Квартира состояла из двух смежных комнат и застекленной веранды. Дверь в дальнюю комнату оказалась заперта. Соловьеву было сказано, что там сложены вещи, которые хозяева для жильцов не предназначали. Первая же – с выходом на веранду – комната предоставлялась в полное его распоряжение. Веранда была одновременно кухней: там находились плита, разделочный стол и шкафчик с посудой. В дальнем углу веранды помещалось сооружение, напоминавшее забитую фанерой телефонную будку.
– Туалет, – сказала сопровождающая и для большей убедительности слила воду.
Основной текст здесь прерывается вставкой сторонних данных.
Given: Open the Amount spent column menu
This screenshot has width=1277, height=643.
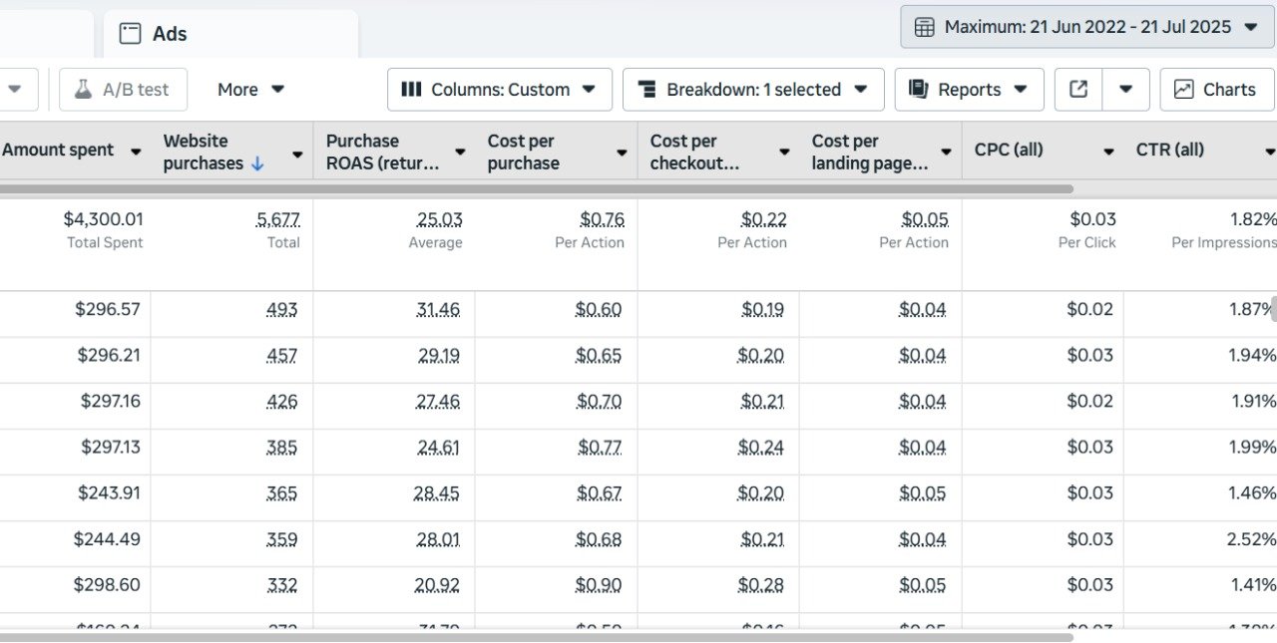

Она записала паспортные данные Соловьева, взяла с него деньги за две недели вперед и, так же загадочно подмигнув, исчезла за дверью. Когда на лестнице стихло ее топанье, Соловьев защелкнул замок изнутри и стал разбирать вещи. Первым делом он достал из дорожной сумки плавки и надел их. Затем, вытащив махровое полотенце, аккуратно уложил его в небольшой рюкзак. Выданный ему ключ засунул в карман шортов и осмотрелся. Он был полностью готов к своей первой встрече с морем.